Добавить в цитаты Настройки чтения

Страница 68 из 70

Евгений Александрович посмотрел на себя в зеркало заднего вида и остался доволен выражением своего лица: несмотря на бессонную ночь перед вылетом, несмотря на нервное напряжение, связанное с мыслями о телеграмме, о том, что могло произойти дома, лицо было непроницаемым.

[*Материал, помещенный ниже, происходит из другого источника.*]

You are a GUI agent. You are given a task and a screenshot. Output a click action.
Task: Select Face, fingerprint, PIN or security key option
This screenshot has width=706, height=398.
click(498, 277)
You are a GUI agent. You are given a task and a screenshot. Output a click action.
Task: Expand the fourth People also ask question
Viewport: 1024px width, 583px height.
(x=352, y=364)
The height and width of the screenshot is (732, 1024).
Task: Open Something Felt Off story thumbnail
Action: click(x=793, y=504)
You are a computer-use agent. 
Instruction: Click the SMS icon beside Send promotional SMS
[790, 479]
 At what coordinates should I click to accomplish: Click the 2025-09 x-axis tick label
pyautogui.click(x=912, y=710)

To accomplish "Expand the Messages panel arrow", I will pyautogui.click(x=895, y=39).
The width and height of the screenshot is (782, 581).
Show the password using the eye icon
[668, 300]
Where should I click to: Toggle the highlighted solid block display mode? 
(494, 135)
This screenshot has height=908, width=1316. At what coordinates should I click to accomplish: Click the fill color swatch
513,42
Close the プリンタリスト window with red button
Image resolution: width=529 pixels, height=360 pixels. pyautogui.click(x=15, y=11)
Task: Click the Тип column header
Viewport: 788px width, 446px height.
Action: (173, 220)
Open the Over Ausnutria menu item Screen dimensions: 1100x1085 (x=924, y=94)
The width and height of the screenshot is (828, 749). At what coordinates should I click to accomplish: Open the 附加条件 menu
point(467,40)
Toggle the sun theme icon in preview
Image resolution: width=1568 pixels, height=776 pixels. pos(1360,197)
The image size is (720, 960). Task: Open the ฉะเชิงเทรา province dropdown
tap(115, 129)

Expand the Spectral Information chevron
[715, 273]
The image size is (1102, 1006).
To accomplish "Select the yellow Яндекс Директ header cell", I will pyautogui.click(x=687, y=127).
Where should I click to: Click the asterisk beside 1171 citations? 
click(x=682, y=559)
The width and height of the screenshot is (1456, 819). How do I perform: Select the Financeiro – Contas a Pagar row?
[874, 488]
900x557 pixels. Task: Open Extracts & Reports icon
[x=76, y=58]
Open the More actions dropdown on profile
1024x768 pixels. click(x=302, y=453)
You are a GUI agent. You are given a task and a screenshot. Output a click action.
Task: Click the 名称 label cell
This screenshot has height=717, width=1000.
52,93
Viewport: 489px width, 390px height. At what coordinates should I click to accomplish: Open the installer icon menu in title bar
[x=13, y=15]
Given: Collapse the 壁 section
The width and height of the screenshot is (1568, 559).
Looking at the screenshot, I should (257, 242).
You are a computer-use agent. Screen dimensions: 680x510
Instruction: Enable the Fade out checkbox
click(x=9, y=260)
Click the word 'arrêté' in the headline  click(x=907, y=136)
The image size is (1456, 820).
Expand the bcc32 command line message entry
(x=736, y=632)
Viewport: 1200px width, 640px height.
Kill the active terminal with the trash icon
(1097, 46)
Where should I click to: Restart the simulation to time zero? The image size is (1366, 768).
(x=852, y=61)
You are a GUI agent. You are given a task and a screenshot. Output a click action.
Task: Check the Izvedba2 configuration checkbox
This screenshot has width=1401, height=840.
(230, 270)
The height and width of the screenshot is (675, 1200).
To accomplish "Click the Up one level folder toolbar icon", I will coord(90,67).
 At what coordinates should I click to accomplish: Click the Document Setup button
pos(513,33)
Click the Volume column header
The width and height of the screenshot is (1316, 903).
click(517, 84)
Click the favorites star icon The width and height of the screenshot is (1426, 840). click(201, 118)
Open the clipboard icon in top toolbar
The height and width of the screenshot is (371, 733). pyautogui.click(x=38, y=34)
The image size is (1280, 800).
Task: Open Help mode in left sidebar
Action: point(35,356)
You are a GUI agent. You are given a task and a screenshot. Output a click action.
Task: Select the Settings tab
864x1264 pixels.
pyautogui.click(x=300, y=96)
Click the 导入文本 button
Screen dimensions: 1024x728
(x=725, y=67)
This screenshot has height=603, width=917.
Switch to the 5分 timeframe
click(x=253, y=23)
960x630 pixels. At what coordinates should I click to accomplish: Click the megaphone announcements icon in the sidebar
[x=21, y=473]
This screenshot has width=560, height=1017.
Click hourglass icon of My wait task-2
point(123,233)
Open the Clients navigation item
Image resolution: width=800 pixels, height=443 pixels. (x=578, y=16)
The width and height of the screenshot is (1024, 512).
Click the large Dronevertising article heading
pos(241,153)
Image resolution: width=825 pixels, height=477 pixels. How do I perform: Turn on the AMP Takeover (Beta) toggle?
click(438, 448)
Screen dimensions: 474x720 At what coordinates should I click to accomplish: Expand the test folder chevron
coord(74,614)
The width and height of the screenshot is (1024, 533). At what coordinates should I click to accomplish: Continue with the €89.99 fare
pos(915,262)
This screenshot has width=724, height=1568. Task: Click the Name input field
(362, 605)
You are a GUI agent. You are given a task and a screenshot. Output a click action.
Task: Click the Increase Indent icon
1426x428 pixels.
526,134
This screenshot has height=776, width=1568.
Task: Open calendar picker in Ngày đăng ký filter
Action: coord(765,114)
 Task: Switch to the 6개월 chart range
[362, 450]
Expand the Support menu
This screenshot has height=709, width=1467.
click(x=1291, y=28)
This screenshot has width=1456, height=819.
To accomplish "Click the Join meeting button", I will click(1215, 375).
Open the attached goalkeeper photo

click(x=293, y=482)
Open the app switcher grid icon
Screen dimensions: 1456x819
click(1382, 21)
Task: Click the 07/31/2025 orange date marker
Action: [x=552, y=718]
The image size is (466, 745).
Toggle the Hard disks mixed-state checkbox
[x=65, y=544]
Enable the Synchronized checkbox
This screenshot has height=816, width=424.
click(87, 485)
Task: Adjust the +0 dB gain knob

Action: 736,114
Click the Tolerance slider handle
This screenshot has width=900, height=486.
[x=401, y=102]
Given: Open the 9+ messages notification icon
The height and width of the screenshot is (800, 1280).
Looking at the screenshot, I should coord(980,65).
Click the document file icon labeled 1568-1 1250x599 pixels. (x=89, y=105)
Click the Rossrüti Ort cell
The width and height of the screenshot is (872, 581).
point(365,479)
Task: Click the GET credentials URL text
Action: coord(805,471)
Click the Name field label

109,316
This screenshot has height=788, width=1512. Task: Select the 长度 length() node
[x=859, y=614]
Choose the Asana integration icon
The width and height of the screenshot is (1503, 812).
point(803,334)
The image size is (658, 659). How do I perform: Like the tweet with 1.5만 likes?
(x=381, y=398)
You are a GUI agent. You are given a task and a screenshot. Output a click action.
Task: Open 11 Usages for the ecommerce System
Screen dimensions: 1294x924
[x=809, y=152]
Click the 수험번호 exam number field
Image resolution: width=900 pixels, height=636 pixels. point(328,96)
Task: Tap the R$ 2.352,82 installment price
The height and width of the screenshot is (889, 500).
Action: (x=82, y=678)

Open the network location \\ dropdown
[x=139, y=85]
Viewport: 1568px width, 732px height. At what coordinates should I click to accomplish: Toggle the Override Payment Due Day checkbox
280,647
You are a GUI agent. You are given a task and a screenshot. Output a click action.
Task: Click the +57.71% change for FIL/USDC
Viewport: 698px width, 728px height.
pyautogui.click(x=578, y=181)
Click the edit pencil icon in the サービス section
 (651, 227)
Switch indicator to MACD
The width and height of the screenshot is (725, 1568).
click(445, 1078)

А Елена-то Петровна, тихоня, серая мышка! Удивила! Вышла каким-то образом на Гришина. Любопытно, кто ей помог? Гришину патрончик продал ее зять. Значит, Серегин получил капитальную отставку. А зять работает водителем в горбыткомбинате. Получается, что на мое золото вышли еще два посторонних лица: зять Кудрявцевой и Гришин. Это хуже, это намного хуже, потому что, как гласит, кажется, восточная мудрость, тайна, известная хотя бы двоим, уже не тайна. Чем уже круг знающих о золоте, тем лучше для меня. А теперь мне надо опередить Гришина. Какую он цену предложил? Какой суммой располагает? Ведь у Кудрявцевой, насколько я помню, оставалось еще граммов шестьсот. По двадцать рублей за грамм — это двенадцать тысяч. Для меня — семечки. А если по сорок — это уже серьезно, это двадцать четыре тысячи. Нет, я предложу по тридцать рублей, и ни копейкой больше. Восемнадцать тысяч — это очень солидно. Да и куда вам, Елена Петровна, сразу столько денег? Солить, что ли? Машина у вас есть, впрочем, машины у нее нет. Ну, ладно, купит она себе машину, построит гараж, но для этого нужно время, месяц, а то и два. А там посмотрим, там мы у вас еще купим. А Гришина я найду и скажу, что золотой патрончик у Кудрявцевой — это случайность. Или нет, лучше я напугаю его, я его очень просто отважу от этого золота: я скажу ему, что Кудрявцева — подсадная утка и тебя, дорогой, просто проверяют на вшивость. И Гришин, тертый калач, сразу отпадет наверняка.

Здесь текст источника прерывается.